Eye allergies can cause many symptoms for the eyes including redness, tearing, swollenness, or itchiness. Other symptoms connected with eye allergies could also include a runny nose, sinus congestion, or headaches. If you have questions about whether or not you have eye allergies, contact Dr. Jade and schedule an appointment.
Floaters & Spots
Floaters or spots in your vision are usually common, causing no harm. However, if you notice a sudden increase in these spots or floaters or even flashing lights, you should see an eye doctor immediately.
Referring to a category of eye disorders, glaucoma occurs when there is dangerous buildup of internal eye pressure. This pressure can damage the eye’s optic nerve which is the part that transmits visual information from the eye to the brain. CNIB provides a detailed look at glaucoma and its various types along with the risk factors to be on the look out for.
Hyperopia is a common vision problem known as farsightedness. It can cause headaches and eyestrain as well as make it difficult to read.
Keratoconus is a progressive eye disease which causes the cornea to thin and bulge forward in an odd cone-like shape. Various treatment options are available ranging from gas permeable contact lenses to corneal transplant.
This particular eye condition is associated with aging. Age-related macular degeneration (AMD) is a leading cause of blindness and vision loss in many of our elderly patients. For resources on AMD, visit CNIB’s website.
Commonly referred to as nearsightedness, myopia is a general vision problem or refractive error. Myopia makes it difficult to read or see objects at a distance. Learn more about nearsightedness at CNIB.
Ocular hypertension causes excessive pressure in the eye. The pressure in your eye is also referred to as intraocular pressure (IOP). During eye exams your doctor usually measures the level of IOP and checks it against normal levels.
Pingueculae is the name for slightly raised yellowish lesions or growths that form on the white part of your eye’s surface tissue. These lesions are usually found close to the cornea’s edge. This condition is common in people who have spent a significant amount of time in the sun.
Pink Eye (Conjunctivitis)
Pink eye, medically know as conjunctivitis, is a common, yet contagious eye inflammation of the thin membrane that covers the white of your eyes. This eye condition is usually found among preschoolers and school-age children.
This eye condition affects those over the age of 40. Presbyopia causes blurred near vision when you perform regular tasks like reading, sewing, or working on a computer. Also known as aging eyes, presbyopia is unavoidable and will happen to everyone at some point in their life even if you have never had a vision problem before.
Ptosis refers to an eye condition that causes the eyelid to droop. It can affect the upper eyelid of either one or both of the eyes. Ptosis varies from person to person. Sometimes the droop is barely noticeable while in others it may cover the entire pupil. It can be found in both adults and children, but is generally caused by aging.
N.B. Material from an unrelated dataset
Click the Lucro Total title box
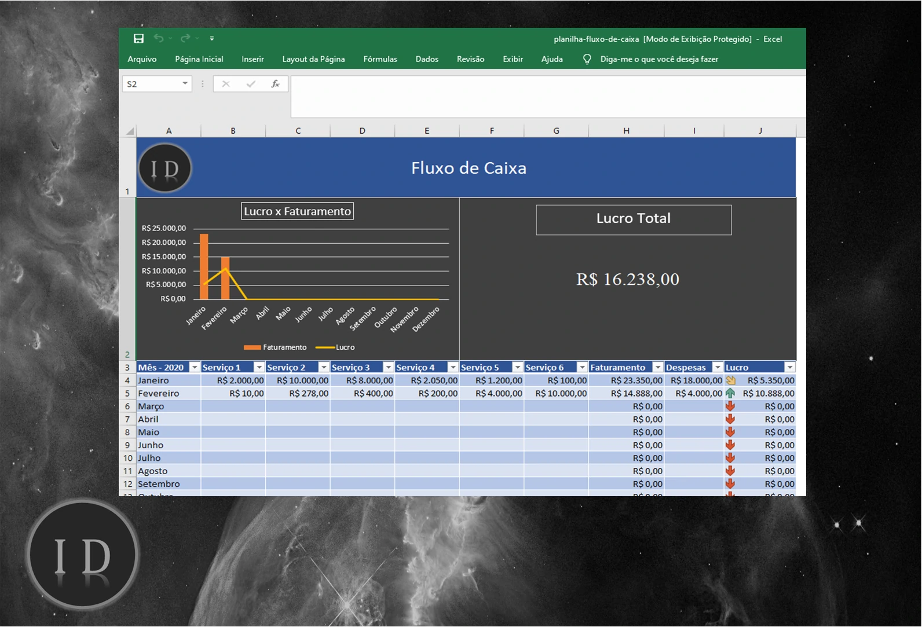Viewport: 922px width, 627px height. pos(634,219)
Retinal detachment is caused when the retina becomes separated from its underlying supportive tissue. This generally affects middle-aged or older people and is a serious problem that requires immediate treatment.
Retinitis pigmentosa is a slow and progressive peripheral vision loss disorder. It can be inherited from members of your family. This eye condition causes loss of peripheral vision, night blindness, and even central vision loss.
A stye is an infected lid gland found at the base of an eyelash. It usually looks similar to a pimple and can grow inside or outside of the lid. They cause no harm to your vision and usually occur at any age.
Sunlight Damaged Eyes
UV rays from sunlight can cause a variety of eye conditions such as cataracts, redeye and macular degeneration. You can even sunburn the surface of your eyes! Dr. Jade explains how to protect you and your families eyes from sunlight damage in the short video, below.
Uveitis is an inflammatory eye disease. If left untreated it can cause permanent loss of vision.